# Battery Light on.... No.. its NOT the alternator.



## micaheli (Dec 30, 2006)

Okay.... this is a really weird problem... The battery light by itself is coming on right when I hook a fully charged battery up to the car. Even with no keys in the car... Completely off.

The light ironically stays on and drains the battery dead overnight.... Thats like water that makes you thirsty.

Anyways... The alternator is good... after the battery died the first time from the light. I jumped the car. It ran great.. charged the battery up wonderful, etc... But the damn light won't go out! 

A little history... I *WAS* having an alternator issue a couple weeks ago, but I ran new wire between all of the points in the charging system.. Some of the old wire looked really oxidized and corroded. But, that was pretty simple point A-->point B stuff... I did one wire at a time so I didn't confuse them, and double checked my work in the haynes manual (albeit not the most accurate book). 

From my understanding, the battery light goes to the ignition switch, then to the alternator... how in the hell can it be lighting up if I don't even have the keys in it?

Anyways... help is appreciated... I have to get this pile running.

--Micah


----------



## dvdswanson (Nov 6, 2005)

recheck your wiring, you got one going to something hot all the time. I know you said you checked it, but if it wasnt doing it before and now it is, do the math. you got something crossed.

Your objective: Copy the battery light thread word for word from "The light ironically" to "most accurate book).". These rows were taken from a separate source.

Entries on locating words and elements
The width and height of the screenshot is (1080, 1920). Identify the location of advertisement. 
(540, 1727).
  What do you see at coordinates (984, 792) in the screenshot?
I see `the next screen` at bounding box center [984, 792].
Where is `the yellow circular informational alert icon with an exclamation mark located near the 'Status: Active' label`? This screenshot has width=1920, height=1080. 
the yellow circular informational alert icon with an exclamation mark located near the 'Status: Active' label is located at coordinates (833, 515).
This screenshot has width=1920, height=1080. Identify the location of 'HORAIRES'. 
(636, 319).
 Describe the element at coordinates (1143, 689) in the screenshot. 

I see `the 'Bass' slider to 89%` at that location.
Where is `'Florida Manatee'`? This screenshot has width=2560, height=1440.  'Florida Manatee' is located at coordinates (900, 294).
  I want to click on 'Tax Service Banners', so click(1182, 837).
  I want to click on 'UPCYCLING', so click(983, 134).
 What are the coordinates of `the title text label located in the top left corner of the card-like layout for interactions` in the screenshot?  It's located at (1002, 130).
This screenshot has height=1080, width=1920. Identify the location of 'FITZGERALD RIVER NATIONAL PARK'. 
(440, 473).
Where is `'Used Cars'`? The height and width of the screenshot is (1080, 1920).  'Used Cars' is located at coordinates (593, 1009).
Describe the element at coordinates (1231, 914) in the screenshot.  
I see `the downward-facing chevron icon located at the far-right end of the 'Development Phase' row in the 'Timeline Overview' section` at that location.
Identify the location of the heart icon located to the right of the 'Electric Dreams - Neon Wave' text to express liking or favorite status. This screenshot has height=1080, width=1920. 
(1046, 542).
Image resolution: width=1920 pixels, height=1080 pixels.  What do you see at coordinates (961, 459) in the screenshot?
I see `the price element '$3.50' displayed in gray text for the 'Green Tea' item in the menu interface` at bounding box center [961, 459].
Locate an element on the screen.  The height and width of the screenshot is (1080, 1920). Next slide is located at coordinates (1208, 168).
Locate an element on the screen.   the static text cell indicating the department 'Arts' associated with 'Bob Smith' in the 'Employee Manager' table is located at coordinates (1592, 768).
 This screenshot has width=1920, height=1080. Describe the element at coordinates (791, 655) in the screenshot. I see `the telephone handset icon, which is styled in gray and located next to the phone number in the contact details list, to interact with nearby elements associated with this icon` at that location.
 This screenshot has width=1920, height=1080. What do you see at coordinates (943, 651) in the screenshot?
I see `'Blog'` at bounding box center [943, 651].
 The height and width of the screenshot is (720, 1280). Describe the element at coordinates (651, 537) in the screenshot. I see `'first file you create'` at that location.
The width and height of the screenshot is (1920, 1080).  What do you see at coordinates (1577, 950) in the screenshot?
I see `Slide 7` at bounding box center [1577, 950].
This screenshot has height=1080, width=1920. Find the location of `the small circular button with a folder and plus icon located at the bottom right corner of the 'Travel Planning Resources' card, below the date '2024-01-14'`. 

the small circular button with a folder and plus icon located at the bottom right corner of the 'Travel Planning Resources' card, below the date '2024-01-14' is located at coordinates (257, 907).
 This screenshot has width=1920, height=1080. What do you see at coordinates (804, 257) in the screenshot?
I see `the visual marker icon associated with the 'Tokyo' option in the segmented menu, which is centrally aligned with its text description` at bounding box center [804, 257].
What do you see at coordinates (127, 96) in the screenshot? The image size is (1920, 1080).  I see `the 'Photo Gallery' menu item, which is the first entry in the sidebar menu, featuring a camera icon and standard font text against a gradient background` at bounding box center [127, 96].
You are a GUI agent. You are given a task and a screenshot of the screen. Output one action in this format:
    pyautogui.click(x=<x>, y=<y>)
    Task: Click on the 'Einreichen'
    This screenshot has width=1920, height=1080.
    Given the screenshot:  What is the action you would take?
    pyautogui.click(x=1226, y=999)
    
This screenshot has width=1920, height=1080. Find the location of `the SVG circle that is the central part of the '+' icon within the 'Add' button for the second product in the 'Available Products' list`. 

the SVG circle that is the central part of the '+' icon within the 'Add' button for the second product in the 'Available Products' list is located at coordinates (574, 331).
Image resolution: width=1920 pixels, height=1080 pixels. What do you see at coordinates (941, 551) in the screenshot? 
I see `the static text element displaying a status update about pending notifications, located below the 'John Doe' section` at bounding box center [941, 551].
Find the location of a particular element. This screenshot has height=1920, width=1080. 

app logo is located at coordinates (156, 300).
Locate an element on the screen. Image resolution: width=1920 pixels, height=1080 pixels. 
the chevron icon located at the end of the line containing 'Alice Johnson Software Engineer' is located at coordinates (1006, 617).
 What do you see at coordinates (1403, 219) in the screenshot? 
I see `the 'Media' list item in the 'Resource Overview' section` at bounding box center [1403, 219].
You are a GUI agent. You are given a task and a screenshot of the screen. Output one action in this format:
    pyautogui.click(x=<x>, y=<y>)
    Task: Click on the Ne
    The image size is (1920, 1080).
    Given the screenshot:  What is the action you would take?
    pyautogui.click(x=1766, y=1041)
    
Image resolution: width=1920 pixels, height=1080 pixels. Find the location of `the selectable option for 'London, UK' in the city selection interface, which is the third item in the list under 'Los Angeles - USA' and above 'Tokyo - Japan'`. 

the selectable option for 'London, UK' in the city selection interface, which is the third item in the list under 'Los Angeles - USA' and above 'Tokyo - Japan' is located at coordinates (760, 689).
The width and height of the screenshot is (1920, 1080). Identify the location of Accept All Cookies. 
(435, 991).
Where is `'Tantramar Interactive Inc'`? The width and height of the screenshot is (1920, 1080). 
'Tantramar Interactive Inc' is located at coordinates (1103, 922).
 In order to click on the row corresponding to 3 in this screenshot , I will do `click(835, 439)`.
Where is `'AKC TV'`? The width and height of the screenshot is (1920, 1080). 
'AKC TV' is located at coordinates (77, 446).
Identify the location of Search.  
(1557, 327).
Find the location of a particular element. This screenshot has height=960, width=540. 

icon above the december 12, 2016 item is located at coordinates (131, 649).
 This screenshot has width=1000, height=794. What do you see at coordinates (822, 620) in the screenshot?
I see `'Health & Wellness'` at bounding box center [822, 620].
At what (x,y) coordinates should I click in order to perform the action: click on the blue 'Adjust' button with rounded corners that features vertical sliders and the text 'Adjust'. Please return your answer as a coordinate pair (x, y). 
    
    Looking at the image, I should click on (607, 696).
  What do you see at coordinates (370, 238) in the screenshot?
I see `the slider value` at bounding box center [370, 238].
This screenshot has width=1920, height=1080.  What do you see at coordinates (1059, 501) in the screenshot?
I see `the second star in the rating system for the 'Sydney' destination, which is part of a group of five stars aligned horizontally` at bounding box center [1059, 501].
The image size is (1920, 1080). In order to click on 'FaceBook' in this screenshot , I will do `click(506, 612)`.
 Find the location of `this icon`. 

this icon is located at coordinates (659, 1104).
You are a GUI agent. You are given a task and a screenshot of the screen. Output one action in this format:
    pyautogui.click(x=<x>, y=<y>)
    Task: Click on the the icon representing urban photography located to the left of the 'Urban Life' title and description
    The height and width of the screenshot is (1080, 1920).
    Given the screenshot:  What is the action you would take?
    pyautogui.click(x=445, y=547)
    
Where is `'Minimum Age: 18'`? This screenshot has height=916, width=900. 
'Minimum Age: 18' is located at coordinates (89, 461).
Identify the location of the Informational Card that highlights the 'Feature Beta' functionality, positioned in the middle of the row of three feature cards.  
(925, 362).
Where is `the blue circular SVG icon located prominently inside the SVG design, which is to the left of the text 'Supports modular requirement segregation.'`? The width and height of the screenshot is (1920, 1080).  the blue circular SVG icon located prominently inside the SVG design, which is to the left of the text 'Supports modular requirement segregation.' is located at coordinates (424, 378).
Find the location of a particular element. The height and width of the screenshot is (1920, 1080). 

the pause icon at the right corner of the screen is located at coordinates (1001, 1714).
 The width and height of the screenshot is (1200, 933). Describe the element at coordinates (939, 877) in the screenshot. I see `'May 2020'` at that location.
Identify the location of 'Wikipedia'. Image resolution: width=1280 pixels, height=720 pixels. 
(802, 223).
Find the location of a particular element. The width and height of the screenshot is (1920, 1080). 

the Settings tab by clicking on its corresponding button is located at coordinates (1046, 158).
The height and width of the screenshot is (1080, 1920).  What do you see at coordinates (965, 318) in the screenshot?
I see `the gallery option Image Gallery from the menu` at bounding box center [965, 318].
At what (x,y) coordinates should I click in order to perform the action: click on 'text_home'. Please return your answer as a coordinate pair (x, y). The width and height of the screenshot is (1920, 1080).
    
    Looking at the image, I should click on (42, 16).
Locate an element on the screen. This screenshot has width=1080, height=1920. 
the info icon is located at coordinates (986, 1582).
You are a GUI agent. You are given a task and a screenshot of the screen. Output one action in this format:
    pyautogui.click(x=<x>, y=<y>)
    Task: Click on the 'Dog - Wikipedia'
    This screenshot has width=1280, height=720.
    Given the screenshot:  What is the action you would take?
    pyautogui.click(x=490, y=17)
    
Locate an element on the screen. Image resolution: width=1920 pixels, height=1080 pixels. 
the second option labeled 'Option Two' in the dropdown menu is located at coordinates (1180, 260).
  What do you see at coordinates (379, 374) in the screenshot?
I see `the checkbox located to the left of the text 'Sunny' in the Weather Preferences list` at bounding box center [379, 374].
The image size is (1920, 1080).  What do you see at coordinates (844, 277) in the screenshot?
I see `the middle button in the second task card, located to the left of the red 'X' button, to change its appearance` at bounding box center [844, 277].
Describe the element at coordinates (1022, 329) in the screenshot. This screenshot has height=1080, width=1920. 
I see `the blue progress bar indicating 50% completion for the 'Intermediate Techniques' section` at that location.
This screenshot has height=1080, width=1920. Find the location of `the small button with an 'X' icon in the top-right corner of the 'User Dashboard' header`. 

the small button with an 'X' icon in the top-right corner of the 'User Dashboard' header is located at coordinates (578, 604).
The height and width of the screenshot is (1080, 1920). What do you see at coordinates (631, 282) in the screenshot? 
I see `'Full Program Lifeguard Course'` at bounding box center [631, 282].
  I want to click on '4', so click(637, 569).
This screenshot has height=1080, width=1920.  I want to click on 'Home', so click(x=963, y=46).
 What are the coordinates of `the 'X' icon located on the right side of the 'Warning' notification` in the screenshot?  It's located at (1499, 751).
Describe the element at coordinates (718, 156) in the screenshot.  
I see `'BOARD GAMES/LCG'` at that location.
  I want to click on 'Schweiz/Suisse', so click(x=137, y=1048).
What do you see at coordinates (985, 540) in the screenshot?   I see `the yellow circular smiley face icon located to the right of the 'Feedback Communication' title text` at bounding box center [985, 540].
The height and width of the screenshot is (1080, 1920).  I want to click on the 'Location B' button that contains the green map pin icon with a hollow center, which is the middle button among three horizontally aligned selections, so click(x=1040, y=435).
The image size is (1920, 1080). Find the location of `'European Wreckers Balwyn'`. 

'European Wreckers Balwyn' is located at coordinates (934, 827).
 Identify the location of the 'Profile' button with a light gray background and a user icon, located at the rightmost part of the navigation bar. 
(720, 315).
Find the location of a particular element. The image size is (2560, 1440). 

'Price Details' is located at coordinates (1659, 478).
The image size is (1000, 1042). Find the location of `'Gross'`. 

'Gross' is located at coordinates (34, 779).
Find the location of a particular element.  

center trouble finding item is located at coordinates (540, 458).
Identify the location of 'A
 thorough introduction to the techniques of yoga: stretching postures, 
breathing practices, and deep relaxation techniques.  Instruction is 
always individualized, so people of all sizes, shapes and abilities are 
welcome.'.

Expected answer:
The light ironically stays on and drains the battery dead overnight.... Thats like water that makes you thirsty.

Anyways... The alternator is good... after the battery died the first time from the light. I jumped the car. It ran great.. charged the battery up wonderful, etc... But the damn light won't go out! 

A little history... I *WAS* having an alternator issue a couple weeks ago, but I ran new wire between all of the points in the charging system.. Some of the old wire looked really oxidized and corroded. But, that was pretty simple point A-->point B stuff... I did one wire at a time so I didn't confuse them, and double checked my work in the haynes manual (albeit not the most accurate book).